Young, 27, worked like the proverbial dog after the Sanchez deal. His hours showed; his range and release both improved dramatically. But he's very much a work in progress in the field; Young still misses plays that should be instinctive, and his DP turn is an accident waiting to happen.
Worst of all, his batting, the one sure thing about DY, took a dive steeper than an BASE jumper who's lost his harness. His overtime shifts learning the second base tango from Hill took a mental toll. His average dipped from .300+ to a season-ending .266-7/43 in 354 at-bats.
But he finished the year with a .301 RISP average, one of the few clutch Bucs, and we're not concerned with his bat; a few weeks off to clear his head of non-stop footwork drills should set that straight. The question is whether or not his mitt will get to the point that he can play everyday.
Still, unless the suits go outside the Pirate system, Young is da man, at least for the opening bell of 2010.
All the depth behind him is prime pine material - Ramon Vazquez, 33, (.230, 1/16), Brian Bixler, 26, (.227, 0/3), and Luis Cruz, 25 (.214, 0/2). No real competition there.
The minors aren't exactly brimming with guys after Young's job.
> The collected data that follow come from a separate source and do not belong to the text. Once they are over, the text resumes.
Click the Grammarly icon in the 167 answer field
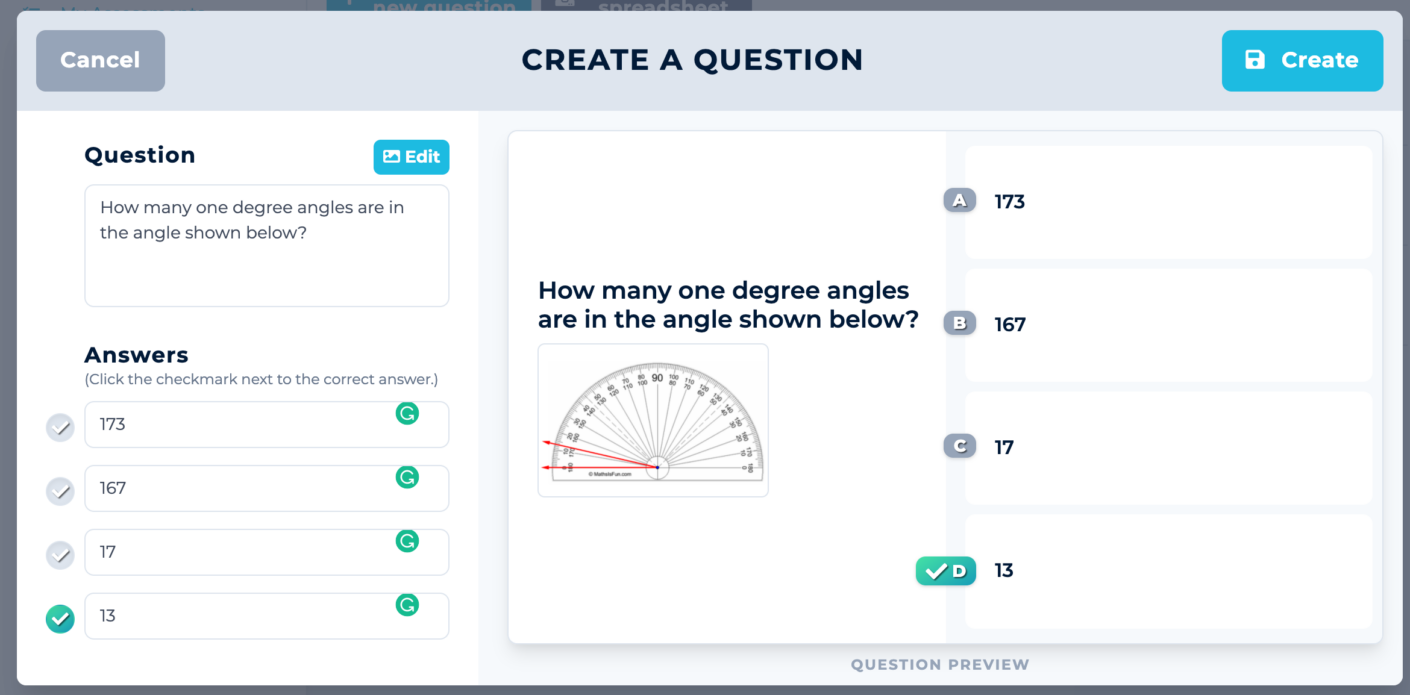Viewport: 1410px width, 695px height. [407, 477]
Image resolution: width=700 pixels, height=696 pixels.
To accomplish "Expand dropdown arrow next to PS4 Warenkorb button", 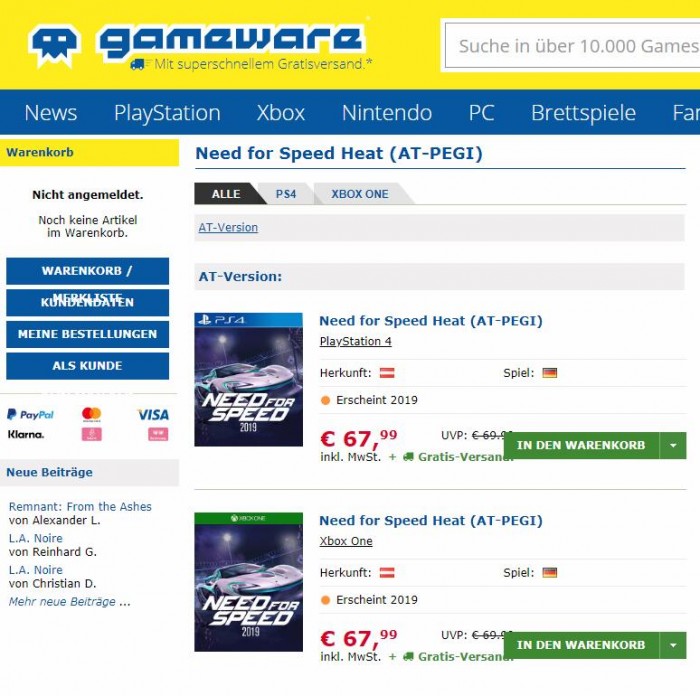I will click(x=673, y=445).
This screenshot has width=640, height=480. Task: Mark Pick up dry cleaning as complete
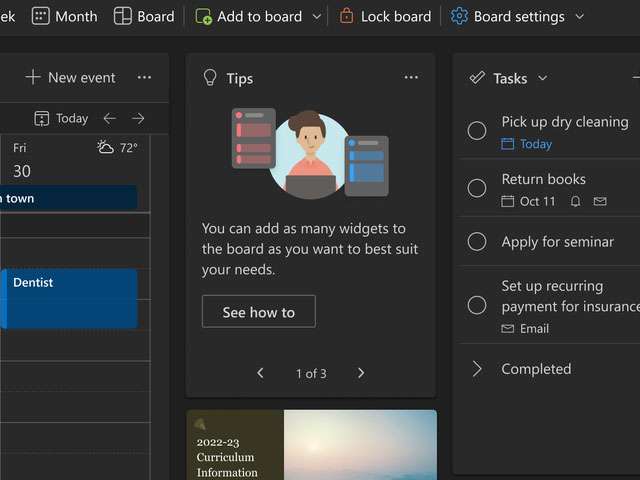click(x=477, y=131)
Shelby Ford, 24, the heir apparent, took a big hit on his career with an abysmal few months at Indy, hitting .188-4/27. He didn't shine at Altoona, either, batting .233-2/17.
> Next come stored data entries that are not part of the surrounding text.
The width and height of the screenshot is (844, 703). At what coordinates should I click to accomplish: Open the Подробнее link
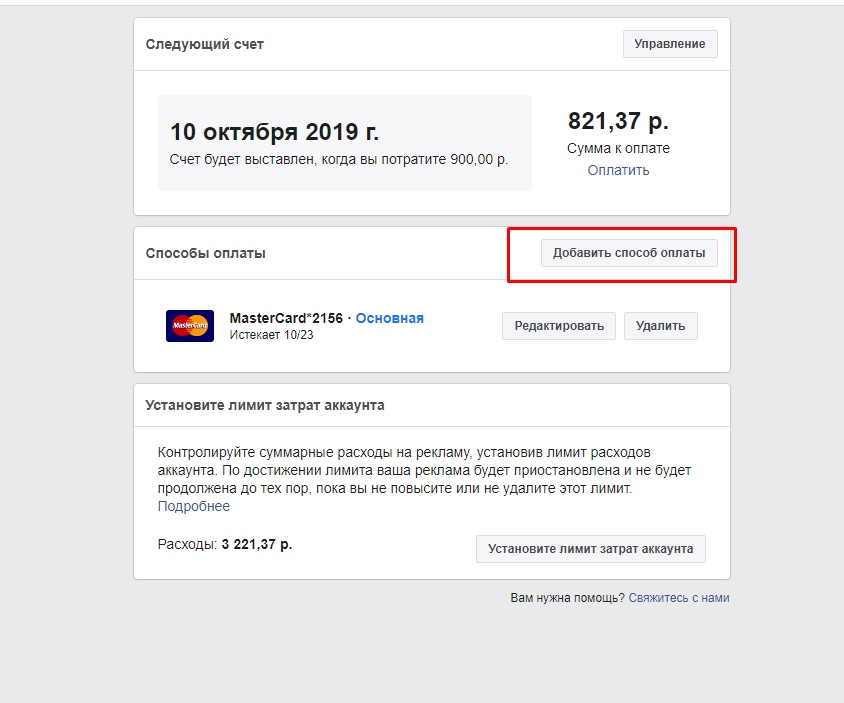(x=194, y=506)
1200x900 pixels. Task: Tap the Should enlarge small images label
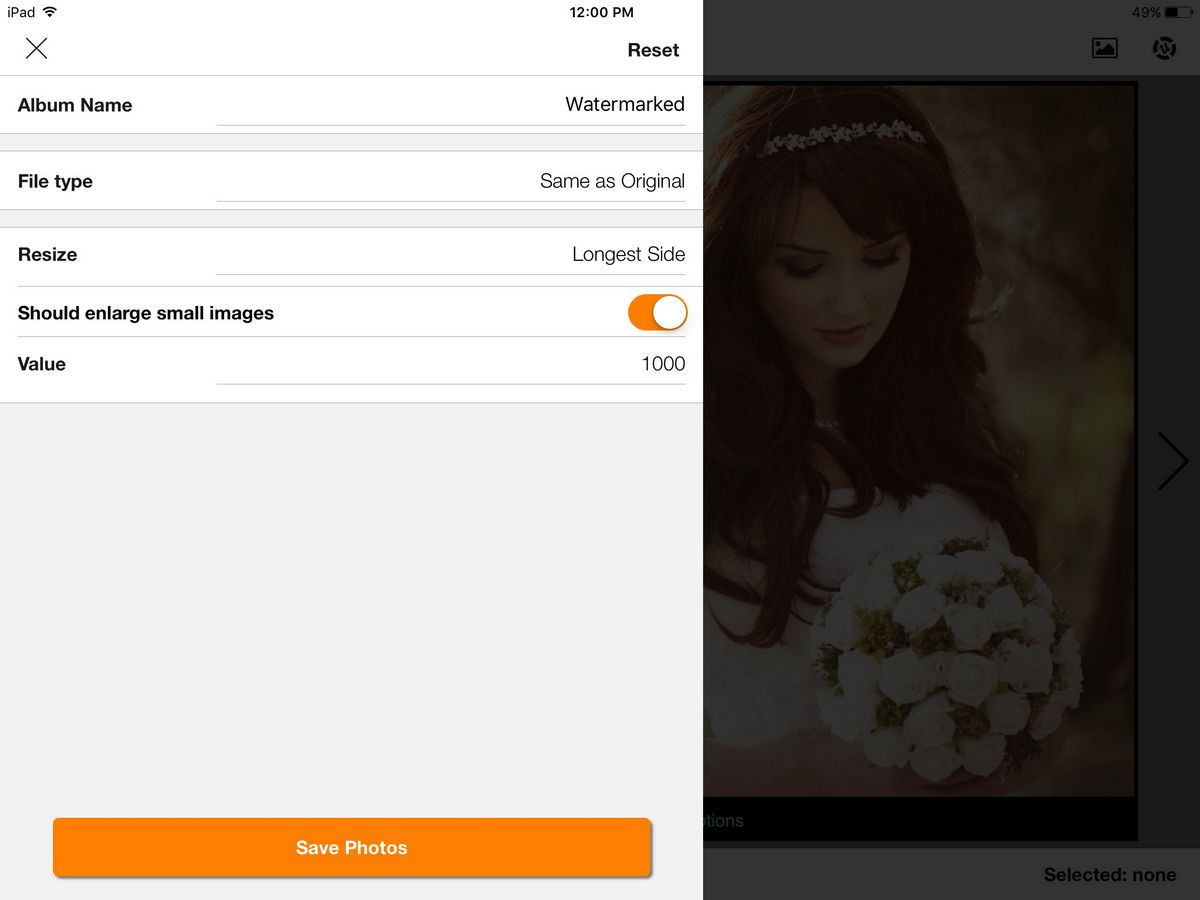(146, 313)
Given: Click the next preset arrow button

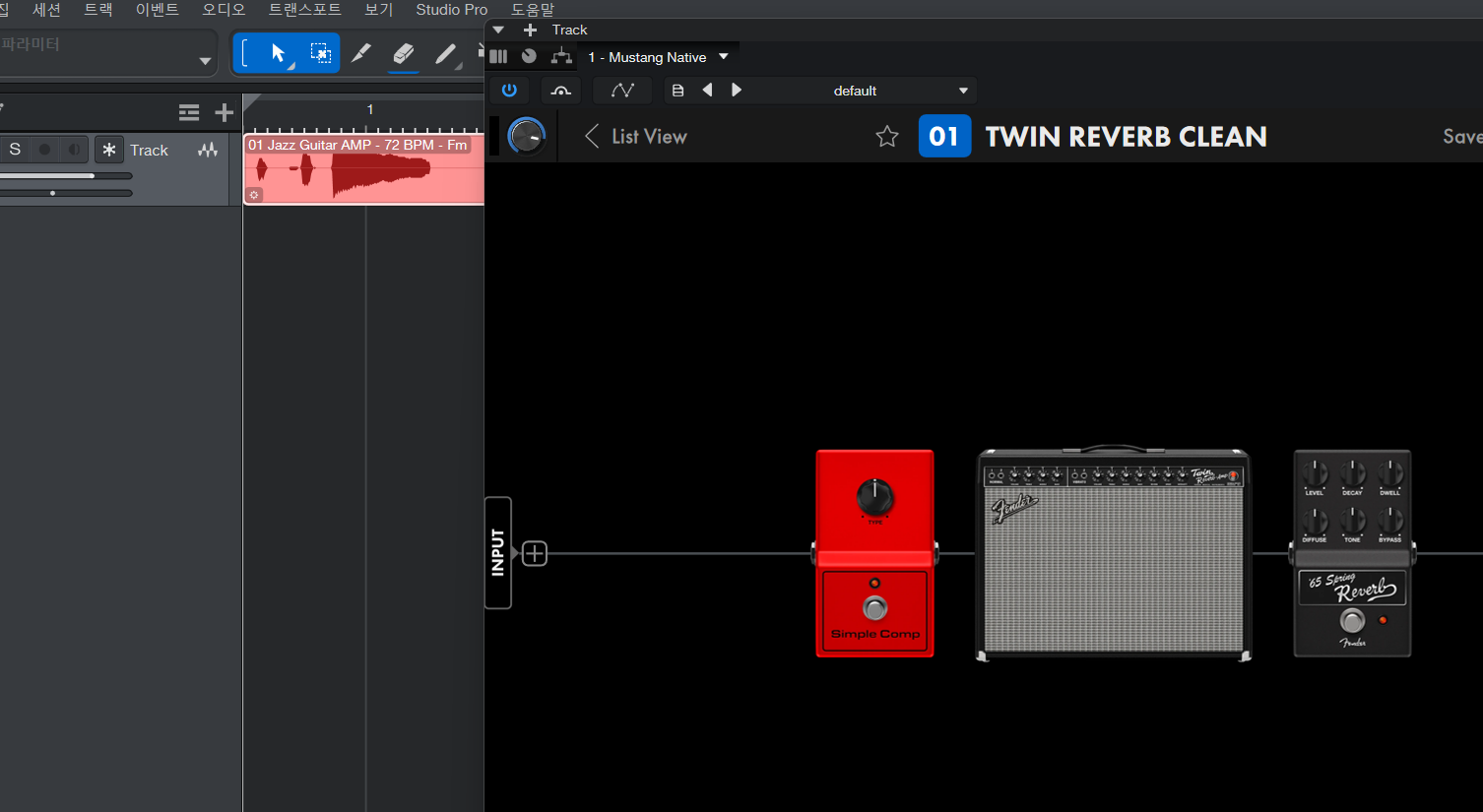Looking at the screenshot, I should 737,91.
But Ford was highly regarded, runs well, fields OK, and has some gap power. He sprained his wrist in spring camp, and that particular injury sometimes saps a player's strength, never completely healing until it's rested in the off-season.
So it's a make or break season for Ford; if his wrist and not his ability was the problem, he can get back on the prospect track. But it certainly won't be in 2010.
Pitt's Jim Negrych, 24, is another player that could rise; he's the Pirates' Delwyn Young lite. Leather-challenged though he may be (and he is), Negrych hit .354 between A and AA in 2008. But abdominal surgery last year cost him a good chunk of the year at Altoona, and he hit .262-3/29 with a decent .360 OBP in 2009.
His bat makes him intriguing; his glove makes him a candidate for super-sub status; and his penchant for missing games while injured is the major bugaboo of his career. Negrych needs a healthy, break-out year to establish himself.
Josh Harrison, 22, came from the Cubs and is a utility-type player that the Pirates are trying to mold into a second baseman at Lynchburg. He's got adequate speed (he can steal you a base or two), OK glove, fairly decent plate discipline and a little gap power. He hit .276-2/22 in 211 High Class A at-bats.
Unfortunately, that eye deserted him when he switched allegiances; he struck out 19 times and walked but once as a Hillcat. We'll chalk that up to trying too hard to impress his new bosses. Harrison needs a lot of work, and we'd guess he's going to get another year at Lynchburg to try to establish himself.
There's also talk of trying out SS Chase d'Arnaud (.293, 7/57 split between West Virginia and Lynchburg) and injured Jarek Cunningham (ACL surgery), a 2008 high-school draftee, as second basemen, although d'Arnaud is still considered a prime candidate to play short.
We won't discount the rumor that with Pedro on the way and two being a crowd, Andy LaRoche may get an invite to move to second. But we expect that move down the road, maybe in 2011, if it does happen; there's no guarantee that Alvarez will remain on the hot corner.
So unless the suits go hunting, look for Young to man second again, backed by Vazquez. There just aren't any other bodies within hailing distance right now.
Contractual Issues: Ramon Vazquez is signed for 2010. Delwyn Young becomes arbitration eligible in 2011, and no one is out of minor league options except Young.